What really surprised me when I was working on this as an academic topic was the emotional investment people had in the semicolon. Usually when you’re giving an academic talk, everybody does the super professional, very objective, I’m-detached-from-this-topic type of performance. But when I would talk about the semicolon, people would tell me all of these personal stories, even about falling in love because of conversations about the semicolon—not the usual thing you hear when you’re an academic. That clued me in that maybe there was a way to reach out to a broader audience. When we pitched it to publishers, I think we ended up with seven houses in the auction.

Why do some people have such strong negative feelings about this punctuation mark?

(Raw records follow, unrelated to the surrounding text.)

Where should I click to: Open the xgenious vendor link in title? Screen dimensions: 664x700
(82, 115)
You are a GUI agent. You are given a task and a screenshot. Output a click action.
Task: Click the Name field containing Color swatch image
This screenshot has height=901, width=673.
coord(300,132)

Distaste for the semicolon comes from a lot of different angles. Some people have a sheer aesthetic distrust of it. They just like short sentences, for instance. They think that’s more direct or more pleasing in some way, or more clear. The semicolon, of course, can facilitate very long sentences. Other people think it’s elitist, and a reader is going to roll their eyes or feel alienated, and in some ways belittled, by the author’s advertisement of his or her own education level. Others have bad childhood memories associated with trying to use the semicolon and failing and being embarrassed.

Is there a way we could be using semicolons that we aren’t currently?

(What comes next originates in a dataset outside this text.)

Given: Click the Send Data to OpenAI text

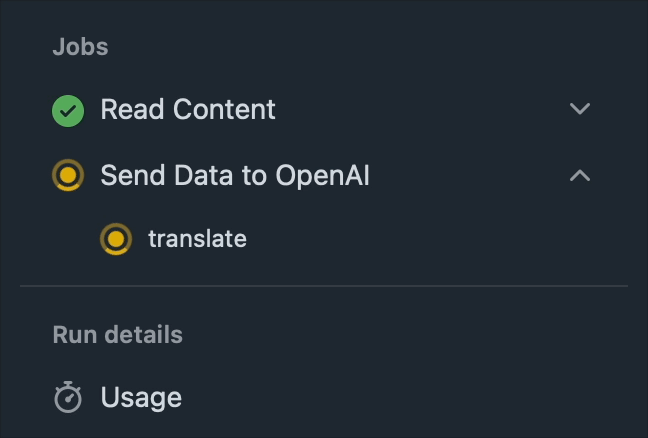Looking at the screenshot, I should (235, 175).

One use that has fallen out of practice is using the semicolon as a colon or sometimes a comma. You see this a lot in the late 19th or early 20th century. Nobody liked the colon at the time, and everybody loved the semicolon, so they wanted to stick it wherever they could. I think less about particular styles of semicolon usage and more about how easy it is to be lazy and use catch-all punctuation marks. I’ll just put dashes and ellipses for everything. Those are all points at which we could say, “Would a semicolon actually provide some interest here? Would it help create some new rhythms on the page? Would it make anything a little easier to read?”

Your book ranges into broader questions about who gets to dictate the rules of language. How did that happen?

Initially I was focused on where rules come from. A lot of the people who influenced me when I was at UChicago taught me to see that even things we wouldn’t think of as having a history have a history, like a set of punctuation rules. My discipline, history and philosophy of science, had a huge role in the history of the semicolon. A lot of the history of grammar rules is a direct function of this mid- to late-1800s obsession with being scientific and objective. Grammar was not excepted from that.

One thing that I hope the book’s readers notice is that every single person in the section about the founding of grammar is an elite white male. That’s no accident. It’s also no accident that when grammar rules were invented, women, and to some extent people of color and poor people, were gaining unprecedented access to education. Grammar is, and has always been, an incredibly effective way to enforce the status quo.